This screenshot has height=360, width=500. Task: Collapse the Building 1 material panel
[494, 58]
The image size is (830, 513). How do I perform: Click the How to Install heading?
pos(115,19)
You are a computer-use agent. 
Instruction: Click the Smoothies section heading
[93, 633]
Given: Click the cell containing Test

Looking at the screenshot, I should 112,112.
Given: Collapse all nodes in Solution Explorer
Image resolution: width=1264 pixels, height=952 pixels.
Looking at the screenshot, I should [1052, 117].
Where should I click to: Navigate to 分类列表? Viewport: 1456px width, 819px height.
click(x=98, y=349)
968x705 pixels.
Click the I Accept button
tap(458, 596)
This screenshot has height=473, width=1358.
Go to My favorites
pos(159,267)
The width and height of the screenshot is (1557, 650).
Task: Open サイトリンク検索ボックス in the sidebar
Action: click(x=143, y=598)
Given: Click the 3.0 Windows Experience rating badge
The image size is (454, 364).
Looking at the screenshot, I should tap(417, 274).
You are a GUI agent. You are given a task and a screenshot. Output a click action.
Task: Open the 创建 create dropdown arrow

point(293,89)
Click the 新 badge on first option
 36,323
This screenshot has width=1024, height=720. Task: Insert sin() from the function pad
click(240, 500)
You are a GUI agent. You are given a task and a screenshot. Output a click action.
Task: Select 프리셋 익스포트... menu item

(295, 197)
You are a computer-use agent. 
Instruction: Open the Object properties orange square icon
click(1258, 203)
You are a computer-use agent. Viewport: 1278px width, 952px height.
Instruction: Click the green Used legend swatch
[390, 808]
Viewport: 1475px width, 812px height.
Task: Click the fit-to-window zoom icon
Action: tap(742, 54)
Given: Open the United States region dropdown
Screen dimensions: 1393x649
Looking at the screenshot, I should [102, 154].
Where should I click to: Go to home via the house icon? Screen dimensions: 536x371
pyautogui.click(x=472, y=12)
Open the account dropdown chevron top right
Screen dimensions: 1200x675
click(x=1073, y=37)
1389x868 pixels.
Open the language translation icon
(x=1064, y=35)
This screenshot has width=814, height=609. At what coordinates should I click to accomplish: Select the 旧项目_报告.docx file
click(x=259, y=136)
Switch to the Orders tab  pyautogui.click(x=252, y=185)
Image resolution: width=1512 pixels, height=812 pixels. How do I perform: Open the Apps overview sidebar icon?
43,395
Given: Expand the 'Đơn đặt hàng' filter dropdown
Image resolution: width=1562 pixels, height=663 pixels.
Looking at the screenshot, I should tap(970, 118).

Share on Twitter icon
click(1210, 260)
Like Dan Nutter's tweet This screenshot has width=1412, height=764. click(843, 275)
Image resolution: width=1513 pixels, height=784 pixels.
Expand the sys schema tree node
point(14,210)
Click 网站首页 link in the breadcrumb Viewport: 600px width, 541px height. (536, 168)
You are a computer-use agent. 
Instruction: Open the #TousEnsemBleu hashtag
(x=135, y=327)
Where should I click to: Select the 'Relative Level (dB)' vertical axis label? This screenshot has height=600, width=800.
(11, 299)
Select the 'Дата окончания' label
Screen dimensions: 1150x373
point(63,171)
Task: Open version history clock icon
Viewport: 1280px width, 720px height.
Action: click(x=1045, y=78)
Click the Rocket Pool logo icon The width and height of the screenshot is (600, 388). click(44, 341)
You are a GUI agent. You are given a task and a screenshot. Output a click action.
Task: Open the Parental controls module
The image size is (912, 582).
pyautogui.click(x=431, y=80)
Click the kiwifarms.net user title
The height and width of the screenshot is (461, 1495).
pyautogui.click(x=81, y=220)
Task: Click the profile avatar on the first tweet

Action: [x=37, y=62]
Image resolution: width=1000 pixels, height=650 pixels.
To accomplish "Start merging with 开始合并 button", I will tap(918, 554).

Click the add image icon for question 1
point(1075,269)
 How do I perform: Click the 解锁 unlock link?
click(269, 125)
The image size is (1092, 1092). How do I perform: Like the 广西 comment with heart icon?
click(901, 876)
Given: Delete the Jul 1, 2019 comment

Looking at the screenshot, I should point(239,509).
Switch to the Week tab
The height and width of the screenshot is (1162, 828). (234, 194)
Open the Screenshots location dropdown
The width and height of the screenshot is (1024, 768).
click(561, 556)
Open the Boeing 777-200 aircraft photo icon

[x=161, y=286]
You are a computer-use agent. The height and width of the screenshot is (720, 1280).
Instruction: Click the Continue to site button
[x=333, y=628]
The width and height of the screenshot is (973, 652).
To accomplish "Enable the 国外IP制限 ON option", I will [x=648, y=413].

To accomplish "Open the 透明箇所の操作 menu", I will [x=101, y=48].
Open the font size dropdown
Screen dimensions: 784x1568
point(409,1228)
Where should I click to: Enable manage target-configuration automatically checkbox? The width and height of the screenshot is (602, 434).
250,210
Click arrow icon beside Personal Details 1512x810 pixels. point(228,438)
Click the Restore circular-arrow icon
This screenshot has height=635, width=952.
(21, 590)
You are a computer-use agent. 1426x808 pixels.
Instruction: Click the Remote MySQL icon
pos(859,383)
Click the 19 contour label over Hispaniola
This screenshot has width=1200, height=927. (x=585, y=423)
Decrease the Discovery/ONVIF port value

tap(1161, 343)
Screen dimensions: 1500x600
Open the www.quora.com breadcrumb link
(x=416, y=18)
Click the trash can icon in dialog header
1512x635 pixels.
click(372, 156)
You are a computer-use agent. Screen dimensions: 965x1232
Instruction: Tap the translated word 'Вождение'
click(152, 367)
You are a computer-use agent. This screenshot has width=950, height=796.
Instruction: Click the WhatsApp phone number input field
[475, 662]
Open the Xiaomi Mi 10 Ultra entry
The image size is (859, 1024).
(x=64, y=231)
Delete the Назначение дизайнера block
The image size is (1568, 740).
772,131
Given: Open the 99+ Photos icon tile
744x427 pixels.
-------
* TASK ITEM
From the first line to the last, return the data exactly as written.

* SOLUTION FOR THIS PROBLEM
This screenshot has height=360, width=500. Task: Collapse the Building 1 material panel
[494, 58]
The image size is (830, 513). How do I perform: Click the How to Install heading?
pos(115,19)
You are a computer-use agent. 
Instruction: Click the Smoothies section heading
[93, 633]
Given: Click the cell containing Test

Looking at the screenshot, I should 112,112.
Given: Collapse all nodes in Solution Explorer
Image resolution: width=1264 pixels, height=952 pixels.
Looking at the screenshot, I should [1052, 117].
Where should I click to: Navigate to 分类列表? Viewport: 1456px width, 819px height.
click(x=98, y=349)
968x705 pixels.
Click the I Accept button
tap(458, 596)
This screenshot has height=473, width=1358.
Go to My favorites
pos(159,267)
The width and height of the screenshot is (1557, 650).
Task: Open サイトリンク検索ボックス in the sidebar
Action: click(x=143, y=598)
Given: Click the 3.0 Windows Experience rating badge
The image size is (454, 364).
Looking at the screenshot, I should tap(417, 274).
You are a GUI agent. You are given a task and a screenshot. Output a click action.
Task: Open the 创建 create dropdown arrow

point(293,89)
Click the 新 badge on first option
 36,323
This screenshot has width=1024, height=720. Task: Insert sin() from the function pad
click(240, 500)
You are a GUI agent. You are given a task and a screenshot. Output a click action.
Task: Select 프리셋 익스포트... menu item

(295, 197)
You are a computer-use agent. 
Instruction: Open the Object properties orange square icon
click(1258, 203)
You are a computer-use agent. Viewport: 1278px width, 952px height.
Instruction: Click the green Used legend swatch
[390, 808]
Viewport: 1475px width, 812px height.
Task: Click the fit-to-window zoom icon
Action: tap(742, 54)
Given: Open the United States region dropdown
Screen dimensions: 1393x649
Looking at the screenshot, I should [102, 154].
Where should I click to: Go to home via the house icon? Screen dimensions: 536x371
pyautogui.click(x=472, y=12)
Open the account dropdown chevron top right
Screen dimensions: 1200x675
click(x=1073, y=37)
1389x868 pixels.
Open the language translation icon
(x=1064, y=35)
This screenshot has width=814, height=609. At what coordinates should I click to accomplish: Select the 旧项目_报告.docx file
click(x=259, y=136)
Switch to the Orders tab  pyautogui.click(x=252, y=185)
Image resolution: width=1512 pixels, height=812 pixels. How do I perform: Open the Apps overview sidebar icon?
43,395
Given: Expand the 'Đơn đặt hàng' filter dropdown
Image resolution: width=1562 pixels, height=663 pixels.
Looking at the screenshot, I should tap(970, 118).

Share on Twitter icon
click(1210, 260)
Like Dan Nutter's tweet This screenshot has width=1412, height=764. click(843, 275)
Image resolution: width=1513 pixels, height=784 pixels.
Expand the sys schema tree node
point(14,210)
Click 网站首页 link in the breadcrumb Viewport: 600px width, 541px height. (536, 168)
You are a computer-use agent. 
Instruction: Open the #TousEnsemBleu hashtag
(x=135, y=327)
Where should I click to: Select the 'Relative Level (dB)' vertical axis label? This screenshot has height=600, width=800.
(11, 299)
Select the 'Дата окончания' label
Screen dimensions: 1150x373
point(63,171)
Task: Open version history clock icon
Viewport: 1280px width, 720px height.
Action: click(x=1045, y=78)
Click the Rocket Pool logo icon The width and height of the screenshot is (600, 388). click(44, 341)
You are a GUI agent. You are given a task and a screenshot. Output a click action.
Task: Open the Parental controls module
The image size is (912, 582).
pyautogui.click(x=431, y=80)
Click the kiwifarms.net user title
The height and width of the screenshot is (461, 1495).
pyautogui.click(x=81, y=220)
Task: Click the profile avatar on the first tweet

Action: [x=37, y=62]
Image resolution: width=1000 pixels, height=650 pixels.
To accomplish "Start merging with 开始合并 button", I will tap(918, 554).

Click the add image icon for question 1
point(1075,269)
 How do I perform: Click the 解锁 unlock link?
click(269, 125)
The image size is (1092, 1092). How do I perform: Like the 广西 comment with heart icon?
click(901, 876)
Given: Delete the Jul 1, 2019 comment

Looking at the screenshot, I should point(239,509).
Switch to the Week tab
The height and width of the screenshot is (1162, 828). (234, 194)
Open the Screenshots location dropdown
The width and height of the screenshot is (1024, 768).
click(561, 556)
Open the Boeing 777-200 aircraft photo icon

[x=161, y=286]
You are a computer-use agent. The height and width of the screenshot is (720, 1280).
Instruction: Click the Continue to site button
[x=333, y=628]
The width and height of the screenshot is (973, 652).
To accomplish "Enable the 国外IP制限 ON option", I will [x=648, y=413].

To accomplish "Open the 透明箇所の操作 menu", I will [x=101, y=48].
Open the font size dropdown
Screen dimensions: 784x1568
point(409,1228)
Where should I click to: Enable manage target-configuration automatically checkbox? The width and height of the screenshot is (602, 434).
250,210
Click arrow icon beside Personal Details 1512x810 pixels. point(228,438)
Click the Restore circular-arrow icon
This screenshot has height=635, width=952.
(21, 590)
You are a computer-use agent. 1426x808 pixels.
Instruction: Click the Remote MySQL icon
pos(859,383)
Click the 19 contour label over Hispaniola
This screenshot has width=1200, height=927. (x=585, y=423)
Decrease the Discovery/ONVIF port value

tap(1161, 343)
Screen dimensions: 1500x600
Open the www.quora.com breadcrumb link
(x=416, y=18)
Click the trash can icon in dialog header
1512x635 pixels.
click(372, 156)
You are a computer-use agent. Screen dimensions: 965x1232
Instruction: Tap the translated word 'Вождение'
click(152, 367)
You are a computer-use agent. This screenshot has width=950, height=796.
Instruction: Click the WhatsApp phone number input field
[475, 662]
Open the Xiaomi Mi 10 Ultra entry
The image size is (859, 1024).
(x=64, y=231)
Delete the Назначение дизайнера block
The image size is (1568, 740).
772,131
Given: Open the 99+ Photos icon tile
744x427 pixels.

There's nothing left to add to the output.